Genentech extends small-molecule R&D with three platform deals

Roche’s Genentech unit signed a trio of deals this week to add new drug discovery platforms to its repertoire.

The three drug discovery deals are with Convelo Therapeutics in neurological disorders such as multiple sclerosis, Sosei Heptares for G-protein-coupled receptor-targeting compounds, and Skyhawk Therapeutics for small-molecule drugs that affect protein expression from RNA.

The flurry of deals comes as Roche is facing biosimilar competition for its ‘big three’ antibodies – Rituxan, Herceptin and Avastin – which together accounted for more than a third of its sales last year. It also comes after a pledge by the company to plough savings from a cost-reduction drive back into its pipeline.

The three platform deals are long-term bets, but broaden Genentech’s drug discovery capabilities, particularly in small-molecule R&D.

The Convelo deal focuses on the development of novel drug candidates that can stimulate a particular type of stem cell in the central nervous system – oligodendrocyte progenitor cells – to form myelin, the insulating substance around nerve cells that is progressively degraded in MS.

Convelo gets an undisclosed upfront payment as well as research funding from Roche, which has been making headway of late in the MS market with its own antibody drug Ocrevus (ocrelizumab). Convelo’s approach is to target enzymes that are involved in remyelination that can be targeted with small-molecule compounds.

The agreement with Sosei Heptares is more wide-ranging, with Roche joining a string of other big biopharma companies that have bought into the GPCR expertise of Sosei Heptares, the UK subsidiary of Japan’s Sosei group.

Genentech will pay $28 million upfront in the alliance, which could be worth up to $1 billion, to find medicines that target “new therapeutic intervention points across a range of diseases.”

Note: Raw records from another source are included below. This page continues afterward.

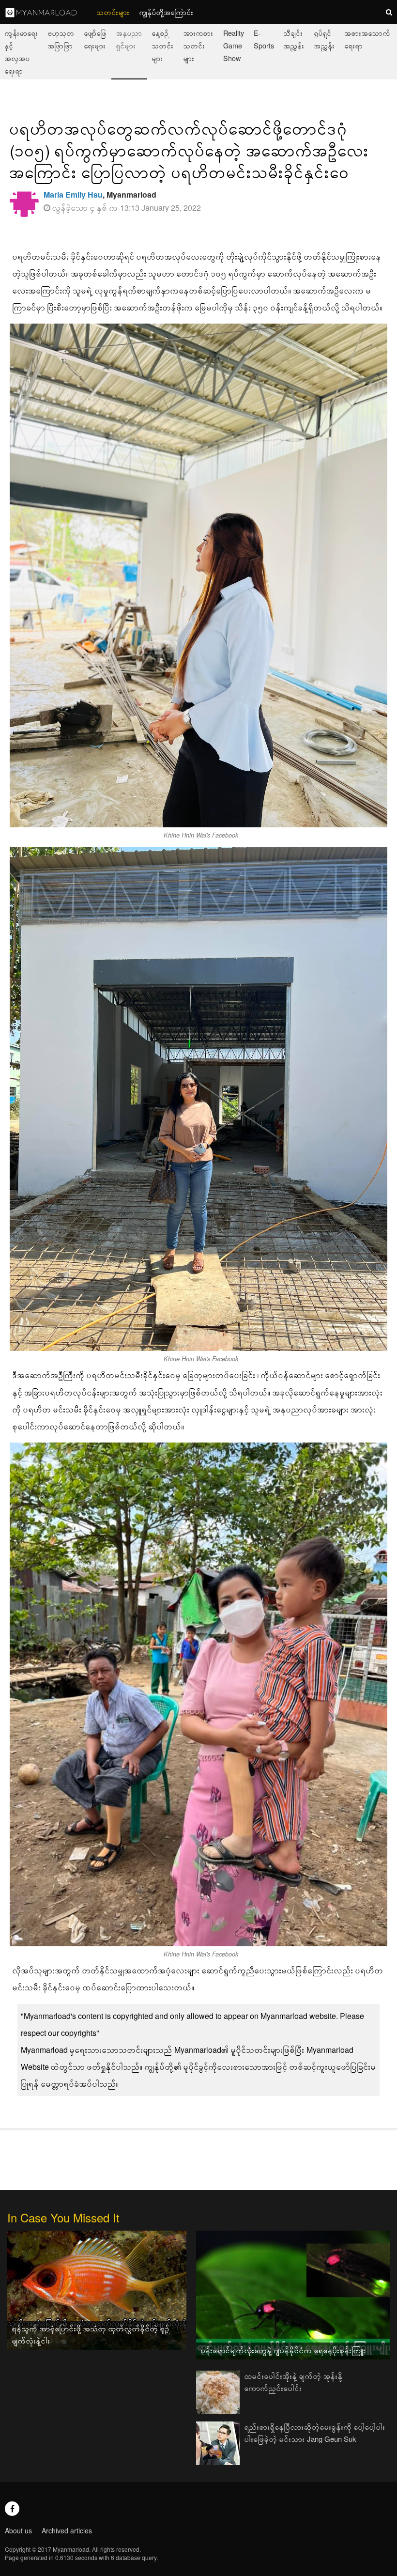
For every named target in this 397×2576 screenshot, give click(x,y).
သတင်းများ (113, 12)
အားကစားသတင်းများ (198, 45)
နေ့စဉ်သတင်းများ (163, 45)
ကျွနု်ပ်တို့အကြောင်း (166, 12)
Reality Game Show (233, 45)
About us (18, 2530)
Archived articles (67, 2530)
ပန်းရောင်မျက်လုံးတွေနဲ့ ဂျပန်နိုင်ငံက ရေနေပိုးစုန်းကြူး (283, 2350)
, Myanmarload (100, 194)
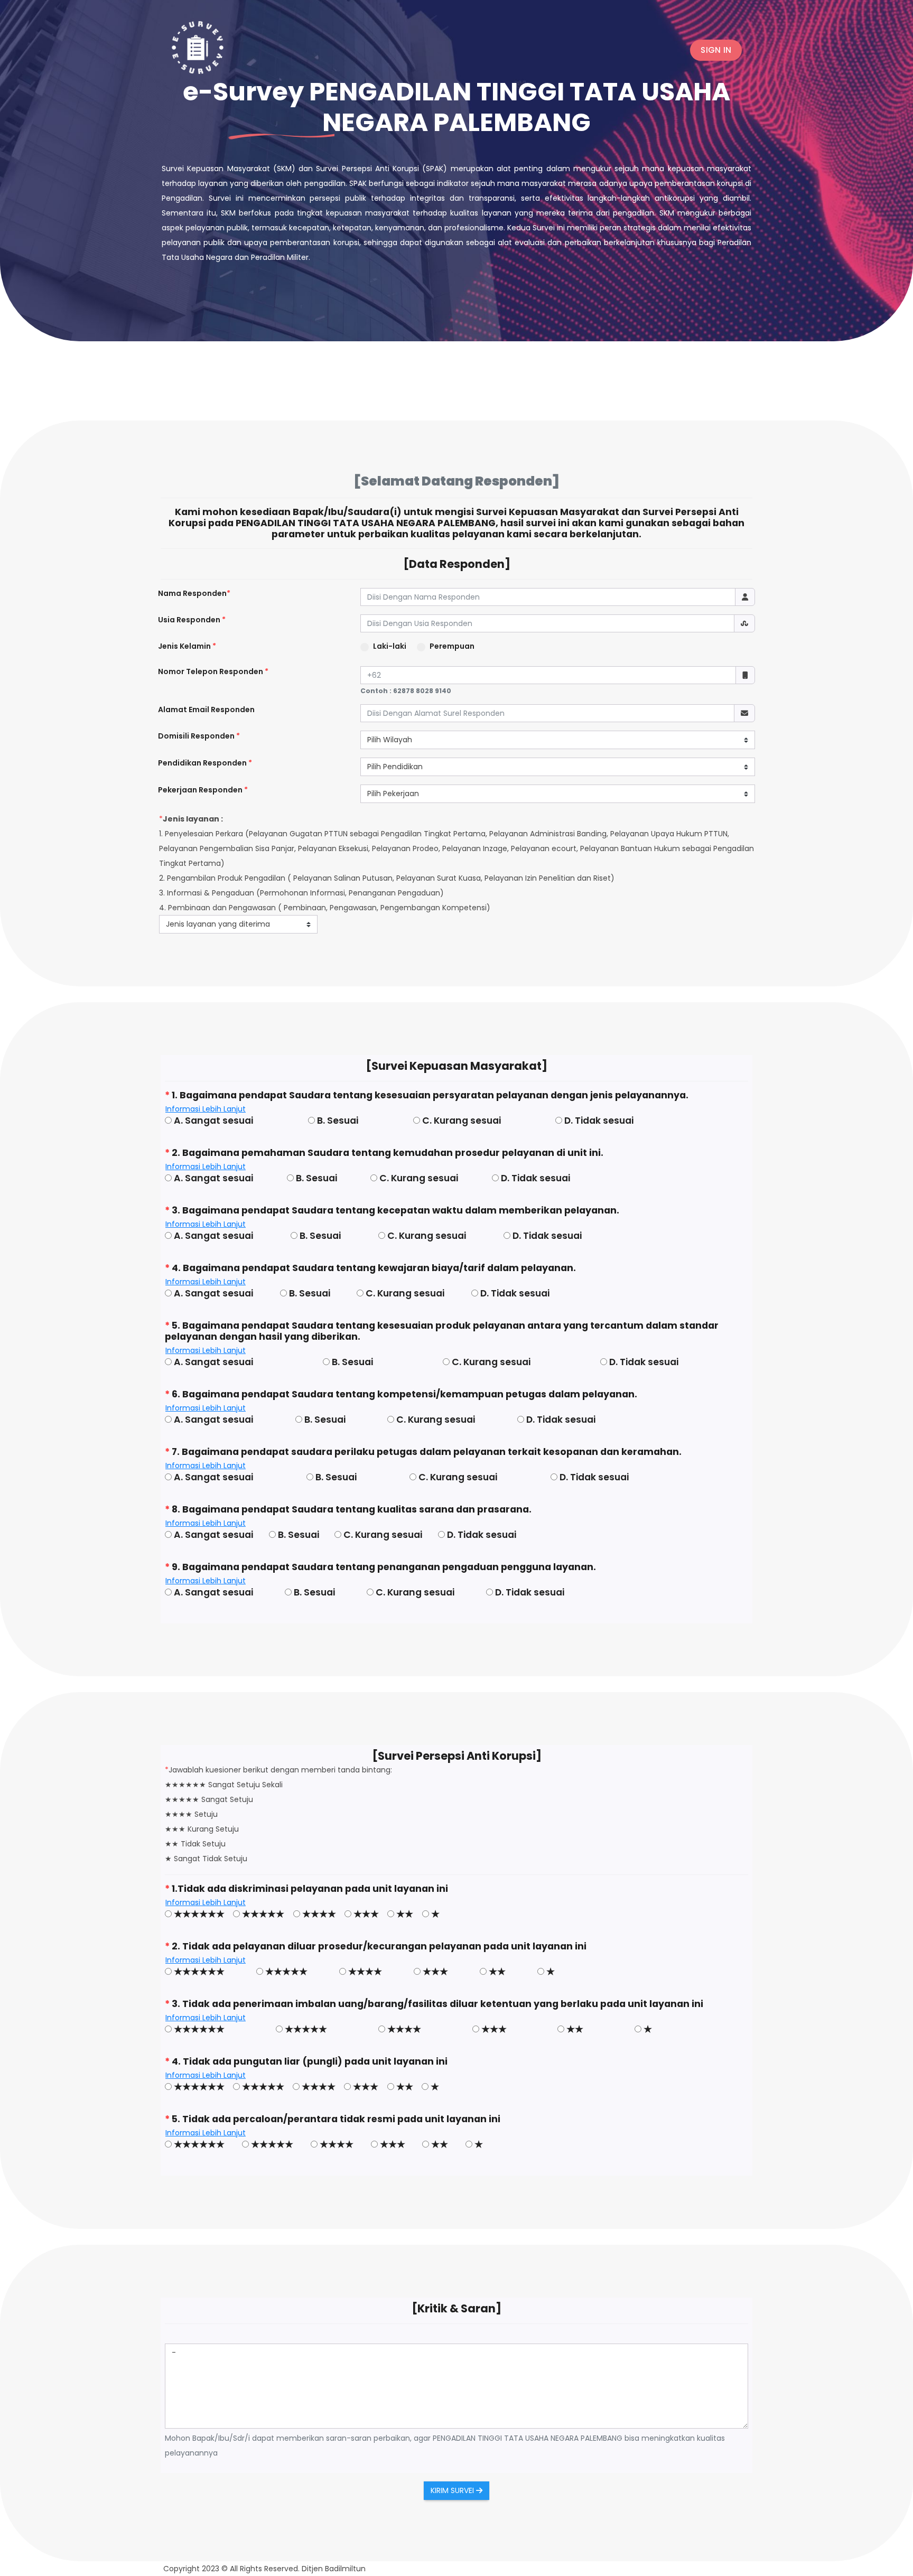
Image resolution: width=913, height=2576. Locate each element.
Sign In (716, 49)
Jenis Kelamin (187, 646)
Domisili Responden (199, 736)
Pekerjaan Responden (203, 790)
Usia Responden (192, 619)
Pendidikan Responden (205, 763)
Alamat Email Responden (206, 709)
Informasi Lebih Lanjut (205, 1109)
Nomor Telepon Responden (213, 671)
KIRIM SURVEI (453, 2490)
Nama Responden (194, 593)
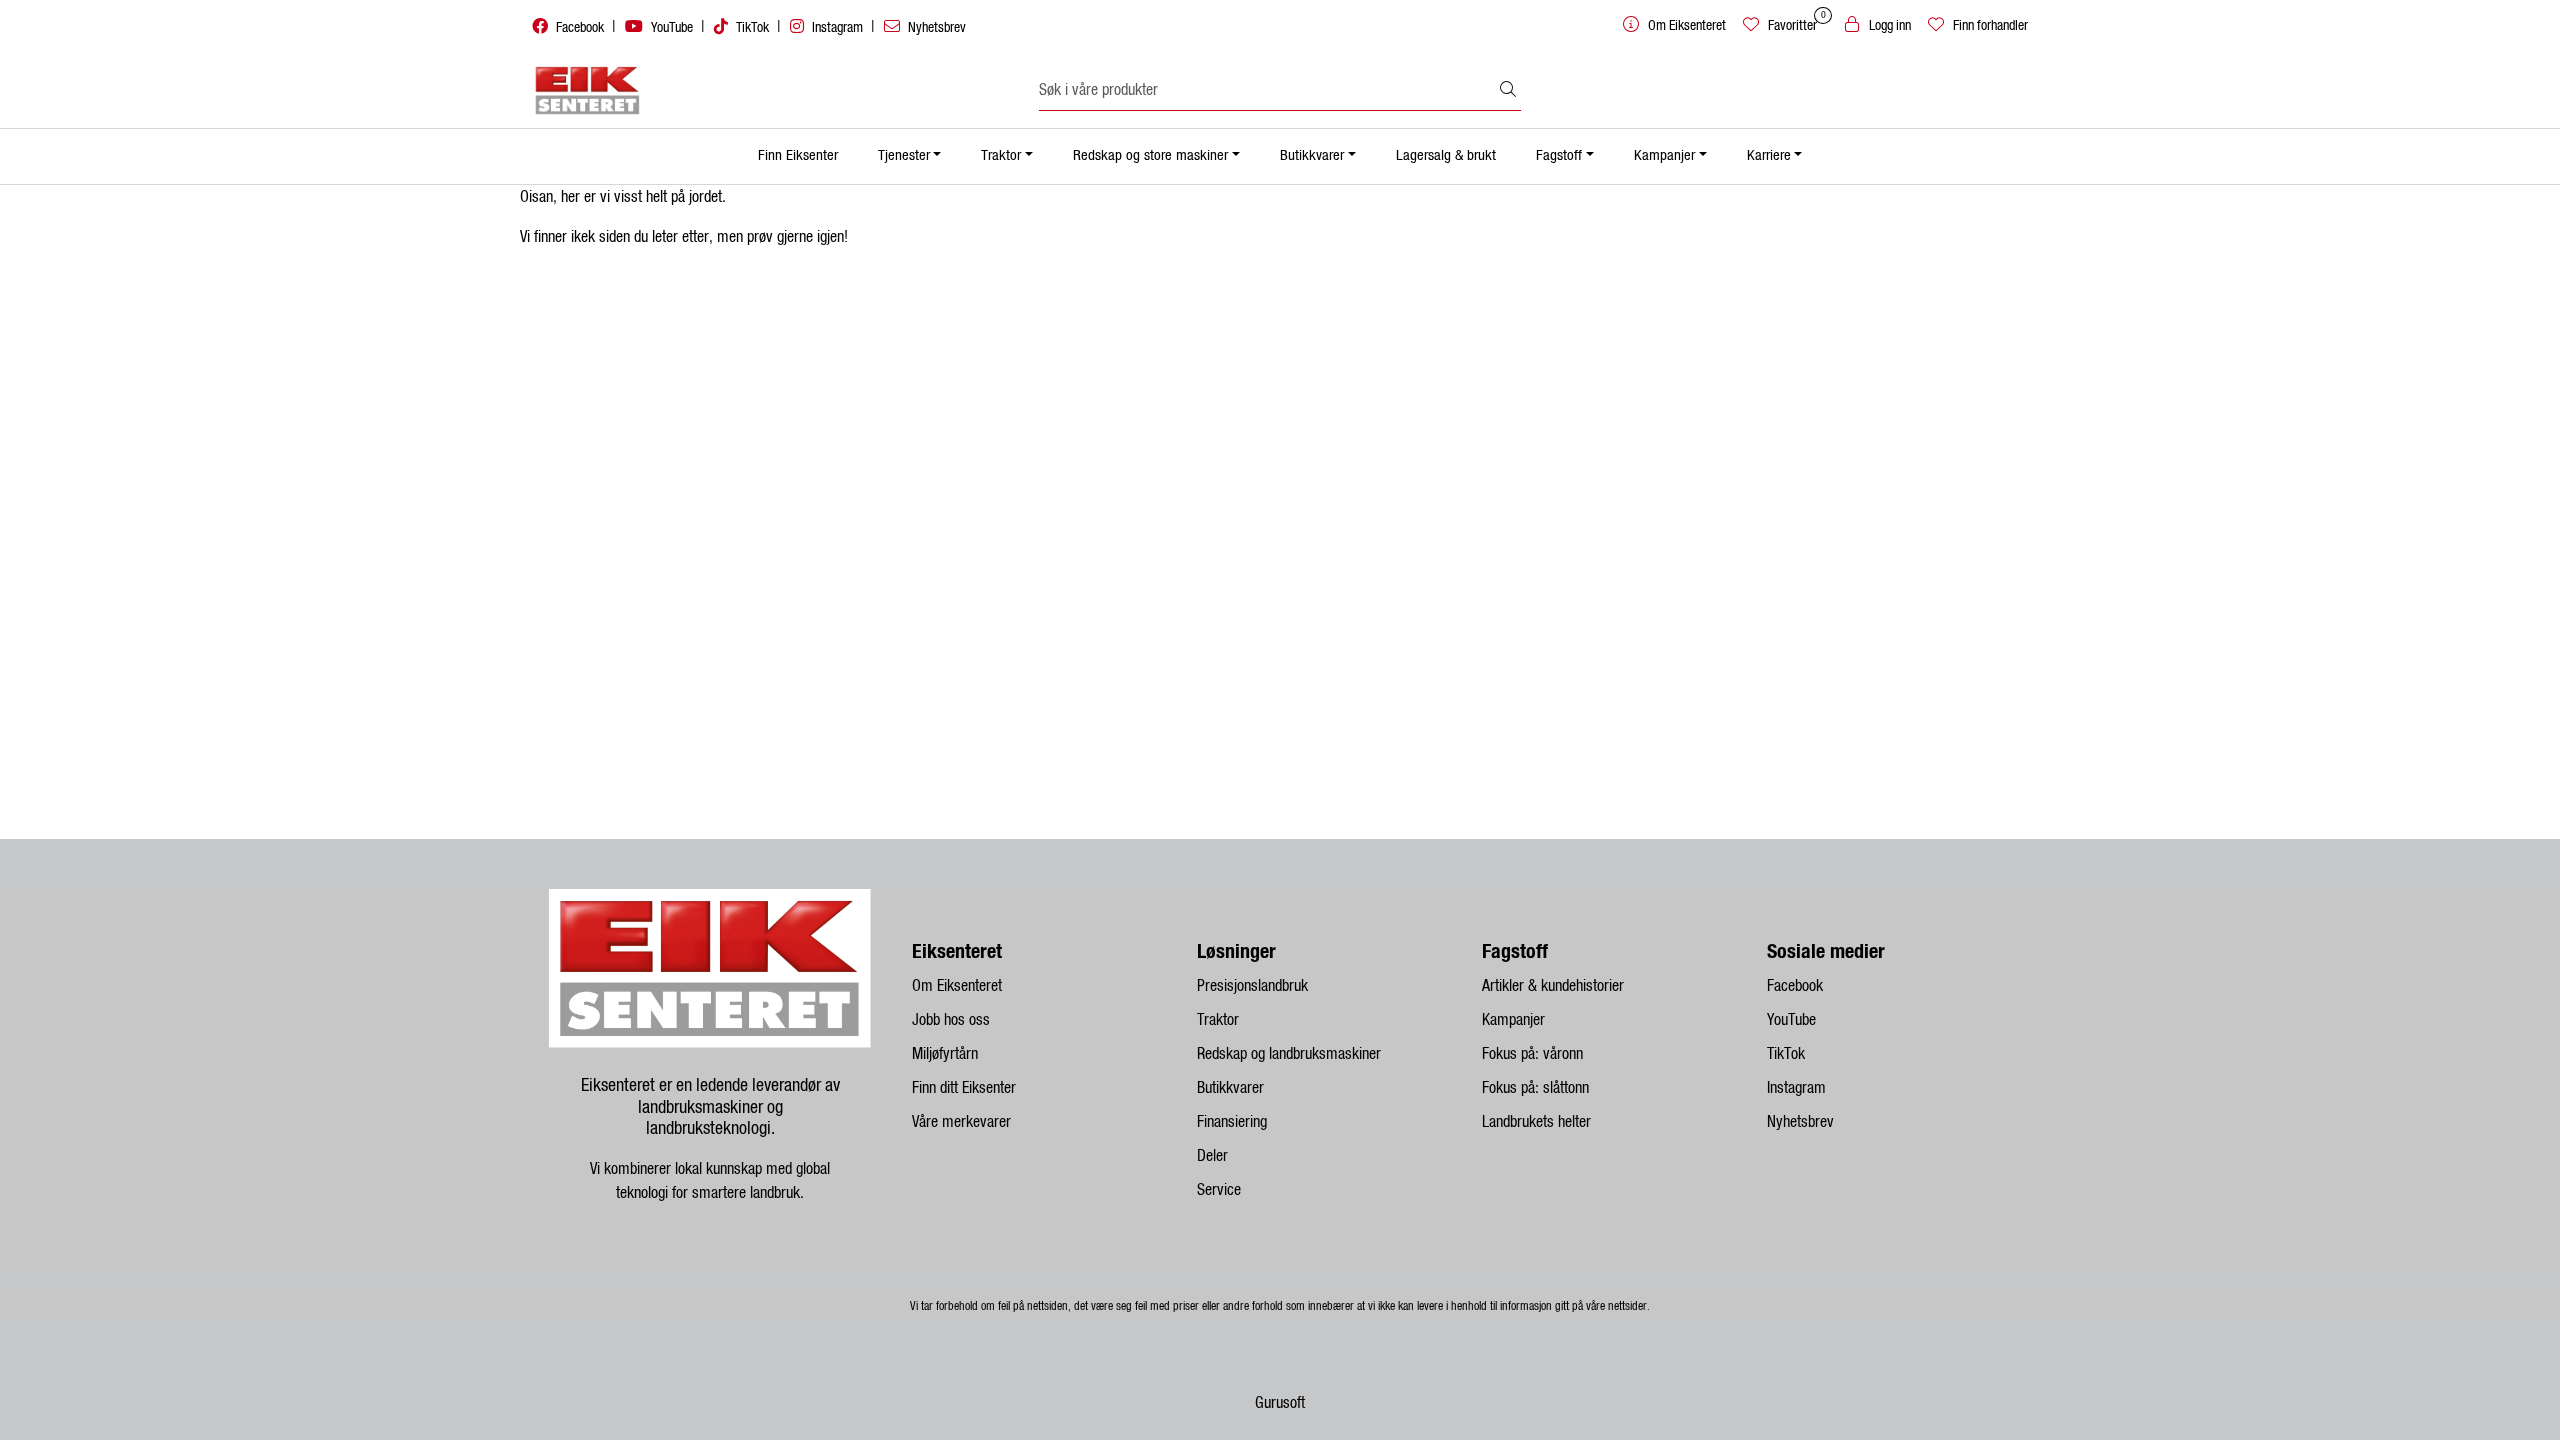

GPCRs are the target for around a third of all marketed drugs, but a sizeable proportion are known as ‘orphan’ receptor, meaning they have no known function but could turn out to be useful drug targets.

Genentech will be responsible for developing and marketing any new medicines that arise for the alliance and will have exclusive global rights to these agents. It joins Pfizer, AstraZeneca, Allergan, Novartis, and Daiichi-Sankyo among Sosei Heptares’ alliance partners.

Finally, Genentech’s alliance with Skyhawk covers the development and commercialisation of small-molecule drugs that modulate RNA splicing, with a particular focus on cancer and neurodegenerative diseases. The financial terms of the deal remain undisclosed, but once again Genentech is joining a clutch of other big-name partners at Skyhawk, including Celgene, Takeda, Biogen, and Merck & Co/MSD.

Skyhawk’s discovery platform is designed to find drugs that can bind to specific pockets within the RNA molecule and “correct” RNA expression. That include RNA mis-splicing, a process that the biotech says is linked to a growing list of diseases including pancreatic cancer and medulloblastoma, as well as neurodegenerative diseases like Parkinson’s, some forms of dementia, and spinal muscular atrophy.